Brief → Reprint every line of the data, keeping each character intact.

Records contained in a dataset →
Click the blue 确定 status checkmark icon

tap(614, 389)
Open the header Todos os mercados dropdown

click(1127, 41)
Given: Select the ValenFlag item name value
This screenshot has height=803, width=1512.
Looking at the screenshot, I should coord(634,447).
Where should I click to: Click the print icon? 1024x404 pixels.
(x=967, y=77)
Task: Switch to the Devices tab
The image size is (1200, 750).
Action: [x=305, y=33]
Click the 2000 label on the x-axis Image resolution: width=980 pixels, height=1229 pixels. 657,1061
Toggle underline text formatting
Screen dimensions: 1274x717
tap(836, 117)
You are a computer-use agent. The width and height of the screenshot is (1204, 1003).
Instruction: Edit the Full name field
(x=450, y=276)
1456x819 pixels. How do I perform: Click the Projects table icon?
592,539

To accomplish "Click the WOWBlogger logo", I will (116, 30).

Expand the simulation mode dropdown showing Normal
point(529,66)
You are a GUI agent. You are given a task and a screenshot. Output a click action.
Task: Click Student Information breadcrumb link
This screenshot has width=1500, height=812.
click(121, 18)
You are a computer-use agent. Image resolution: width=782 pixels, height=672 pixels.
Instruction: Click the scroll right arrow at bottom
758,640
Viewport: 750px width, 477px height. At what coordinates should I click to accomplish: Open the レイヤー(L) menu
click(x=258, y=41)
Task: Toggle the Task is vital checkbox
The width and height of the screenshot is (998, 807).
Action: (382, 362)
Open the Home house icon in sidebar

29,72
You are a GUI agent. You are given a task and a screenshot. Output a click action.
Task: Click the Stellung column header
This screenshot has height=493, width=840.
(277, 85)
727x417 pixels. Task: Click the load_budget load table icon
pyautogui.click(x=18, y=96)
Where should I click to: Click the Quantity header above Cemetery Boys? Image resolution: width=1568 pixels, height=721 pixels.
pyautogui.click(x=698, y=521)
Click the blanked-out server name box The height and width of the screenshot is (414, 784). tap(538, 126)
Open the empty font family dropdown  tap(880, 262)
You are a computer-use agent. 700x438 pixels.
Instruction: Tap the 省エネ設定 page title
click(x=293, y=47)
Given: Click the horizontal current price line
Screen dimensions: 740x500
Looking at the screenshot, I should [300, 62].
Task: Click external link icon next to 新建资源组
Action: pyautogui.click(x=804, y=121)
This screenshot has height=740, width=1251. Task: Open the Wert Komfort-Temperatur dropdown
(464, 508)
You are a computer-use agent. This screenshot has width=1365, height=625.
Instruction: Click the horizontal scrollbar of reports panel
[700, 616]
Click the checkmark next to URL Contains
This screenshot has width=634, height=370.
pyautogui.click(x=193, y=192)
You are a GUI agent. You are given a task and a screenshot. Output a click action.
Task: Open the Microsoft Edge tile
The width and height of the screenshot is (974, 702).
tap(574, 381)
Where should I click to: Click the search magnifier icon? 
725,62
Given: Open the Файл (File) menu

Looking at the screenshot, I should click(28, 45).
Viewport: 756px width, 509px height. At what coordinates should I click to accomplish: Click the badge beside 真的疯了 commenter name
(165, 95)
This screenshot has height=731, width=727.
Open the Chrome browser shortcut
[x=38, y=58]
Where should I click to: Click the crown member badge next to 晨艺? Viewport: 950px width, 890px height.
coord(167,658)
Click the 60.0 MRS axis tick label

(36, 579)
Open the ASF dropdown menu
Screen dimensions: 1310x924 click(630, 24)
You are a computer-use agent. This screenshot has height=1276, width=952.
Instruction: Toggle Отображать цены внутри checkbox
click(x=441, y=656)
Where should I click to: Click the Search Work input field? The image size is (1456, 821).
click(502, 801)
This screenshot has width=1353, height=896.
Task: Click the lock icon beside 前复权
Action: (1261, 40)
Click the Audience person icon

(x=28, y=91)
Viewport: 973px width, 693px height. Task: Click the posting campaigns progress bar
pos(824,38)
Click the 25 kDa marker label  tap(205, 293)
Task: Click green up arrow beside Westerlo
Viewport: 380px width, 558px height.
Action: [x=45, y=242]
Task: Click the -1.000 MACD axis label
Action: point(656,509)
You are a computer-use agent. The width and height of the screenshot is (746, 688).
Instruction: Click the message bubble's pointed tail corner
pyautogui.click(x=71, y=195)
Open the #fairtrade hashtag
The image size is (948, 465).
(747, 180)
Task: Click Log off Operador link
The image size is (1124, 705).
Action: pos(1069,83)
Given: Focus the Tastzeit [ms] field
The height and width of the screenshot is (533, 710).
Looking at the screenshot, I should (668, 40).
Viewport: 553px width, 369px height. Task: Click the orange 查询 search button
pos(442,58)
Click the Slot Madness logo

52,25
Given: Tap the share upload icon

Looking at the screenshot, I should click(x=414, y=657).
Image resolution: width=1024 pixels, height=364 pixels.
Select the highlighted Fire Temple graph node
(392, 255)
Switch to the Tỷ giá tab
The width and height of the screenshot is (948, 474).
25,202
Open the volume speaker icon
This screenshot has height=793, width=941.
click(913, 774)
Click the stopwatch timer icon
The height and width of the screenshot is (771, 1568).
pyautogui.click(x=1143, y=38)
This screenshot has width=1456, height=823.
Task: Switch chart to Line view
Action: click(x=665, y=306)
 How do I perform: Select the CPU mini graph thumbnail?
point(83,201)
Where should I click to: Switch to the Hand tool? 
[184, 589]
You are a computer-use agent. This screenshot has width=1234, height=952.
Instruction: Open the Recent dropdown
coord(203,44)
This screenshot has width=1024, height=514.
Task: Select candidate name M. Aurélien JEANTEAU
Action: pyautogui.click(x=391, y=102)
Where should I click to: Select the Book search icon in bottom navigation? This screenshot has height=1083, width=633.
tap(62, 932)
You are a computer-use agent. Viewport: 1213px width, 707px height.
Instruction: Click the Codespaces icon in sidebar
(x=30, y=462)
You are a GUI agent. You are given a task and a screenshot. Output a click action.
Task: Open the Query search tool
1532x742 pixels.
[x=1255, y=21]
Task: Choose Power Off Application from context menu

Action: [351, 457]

Answer to the problem →
Click the blue 确定 status checkmark icon

tap(614, 389)
Open the header Todos os mercados dropdown

click(1127, 41)
Given: Select the ValenFlag item name value
This screenshot has height=803, width=1512.
Looking at the screenshot, I should coord(634,447).
Where should I click to: Click the print icon? 1024x404 pixels.
(x=967, y=77)
Task: Switch to the Devices tab
The image size is (1200, 750).
Action: [x=305, y=33]
Click the 2000 label on the x-axis Image resolution: width=980 pixels, height=1229 pixels. 657,1061
Toggle underline text formatting
Screen dimensions: 1274x717
tap(836, 117)
You are a computer-use agent. The width and height of the screenshot is (1204, 1003).
Instruction: Edit the Full name field
(x=450, y=276)
1456x819 pixels. How do I perform: Click the Projects table icon?
592,539

To accomplish "Click the WOWBlogger logo", I will (116, 30).

Expand the simulation mode dropdown showing Normal
point(529,66)
You are a GUI agent. You are given a task and a screenshot. Output a click action.
Task: Click Student Information breadcrumb link
This screenshot has width=1500, height=812.
click(121, 18)
You are a computer-use agent. Image resolution: width=782 pixels, height=672 pixels.
Instruction: Click the scroll right arrow at bottom
758,640
Viewport: 750px width, 477px height. At what coordinates should I click to accomplish: Open the レイヤー(L) menu
click(x=258, y=41)
Task: Toggle the Task is vital checkbox
The width and height of the screenshot is (998, 807).
Action: (382, 362)
Open the Home house icon in sidebar

29,72
You are a GUI agent. You are given a task and a screenshot. Output a click action.
Task: Click the Stellung column header
This screenshot has height=493, width=840.
(277, 85)
727x417 pixels. Task: Click the load_budget load table icon
pyautogui.click(x=18, y=96)
Where should I click to: Click the Quantity header above Cemetery Boys? Image resolution: width=1568 pixels, height=721 pixels.
pyautogui.click(x=698, y=521)
Click the blanked-out server name box The height and width of the screenshot is (414, 784). tap(538, 126)
Open the empty font family dropdown  tap(880, 262)
You are a computer-use agent. 700x438 pixels.
Instruction: Tap the 省エネ設定 page title
click(x=293, y=47)
Given: Click the horizontal current price line
Screen dimensions: 740x500
Looking at the screenshot, I should [300, 62].
Task: Click external link icon next to 新建资源组
Action: pyautogui.click(x=804, y=121)
This screenshot has height=740, width=1251. Task: Open the Wert Komfort-Temperatur dropdown
(464, 508)
You are a computer-use agent. This screenshot has width=1365, height=625.
Instruction: Click the horizontal scrollbar of reports panel
[700, 616]
Click the checkmark next to URL Contains
This screenshot has width=634, height=370.
pyautogui.click(x=193, y=192)
You are a GUI agent. You are given a task and a screenshot. Output a click action.
Task: Open the Microsoft Edge tile
The width and height of the screenshot is (974, 702).
tap(574, 381)
Where should I click to: Click the search magnifier icon? 
725,62
Given: Open the Файл (File) menu

Looking at the screenshot, I should click(28, 45).
Viewport: 756px width, 509px height. At what coordinates should I click to accomplish: Click the badge beside 真的疯了 commenter name
(165, 95)
This screenshot has height=731, width=727.
Open the Chrome browser shortcut
[x=38, y=58]
Where should I click to: Click the crown member badge next to 晨艺? Viewport: 950px width, 890px height.
coord(167,658)
Click the 60.0 MRS axis tick label

(36, 579)
Open the ASF dropdown menu
Screen dimensions: 1310x924 click(630, 24)
You are a computer-use agent. This screenshot has height=1276, width=952.
Instruction: Toggle Отображать цены внутри checkbox
click(x=441, y=656)
Where should I click to: Click the Search Work input field? The image size is (1456, 821).
click(502, 801)
This screenshot has width=1353, height=896.
Task: Click the lock icon beside 前复权
Action: (1261, 40)
Click the Audience person icon

(x=28, y=91)
Viewport: 973px width, 693px height. Task: Click the posting campaigns progress bar
pos(824,38)
Click the 25 kDa marker label  tap(205, 293)
Task: Click green up arrow beside Westerlo
Viewport: 380px width, 558px height.
Action: [x=45, y=242]
Task: Click the -1.000 MACD axis label
Action: point(656,509)
You are a computer-use agent. The width and height of the screenshot is (746, 688).
Instruction: Click the message bubble's pointed tail corner
pyautogui.click(x=71, y=195)
Open the #fairtrade hashtag
The image size is (948, 465).
(747, 180)
Task: Click Log off Operador link
The image size is (1124, 705).
Action: pos(1069,83)
Given: Focus the Tastzeit [ms] field
The height and width of the screenshot is (533, 710).
Looking at the screenshot, I should (668, 40).
Viewport: 553px width, 369px height. Task: Click the orange 查询 search button
pos(442,58)
Click the Slot Madness logo

52,25
Given: Tap the share upload icon

Looking at the screenshot, I should click(x=414, y=657).
Image resolution: width=1024 pixels, height=364 pixels.
Select the highlighted Fire Temple graph node
(392, 255)
Switch to the Tỷ giá tab
The width and height of the screenshot is (948, 474).
25,202
Open the volume speaker icon
This screenshot has height=793, width=941.
click(913, 774)
Click the stopwatch timer icon
The height and width of the screenshot is (771, 1568).
pyautogui.click(x=1143, y=38)
This screenshot has width=1456, height=823.
Task: Switch chart to Line view
Action: click(x=665, y=306)
 How do I perform: Select the CPU mini graph thumbnail?
point(83,201)
Where should I click to: Switch to the Hand tool? 
[184, 589]
You are a computer-use agent. This screenshot has width=1234, height=952.
Instruction: Open the Recent dropdown
coord(203,44)
This screenshot has width=1024, height=514.
Task: Select candidate name M. Aurélien JEANTEAU
Action: pyautogui.click(x=391, y=102)
Where should I click to: Select the Book search icon in bottom navigation? This screenshot has height=1083, width=633.
tap(62, 932)
You are a computer-use agent. Viewport: 1213px width, 707px height.
Instruction: Click the Codespaces icon in sidebar
(x=30, y=462)
You are a GUI agent. You are given a task and a screenshot. Output a click action.
Task: Open the Query search tool
1532x742 pixels.
[x=1255, y=21]
Task: Choose Power Off Application from context menu

Action: [351, 457]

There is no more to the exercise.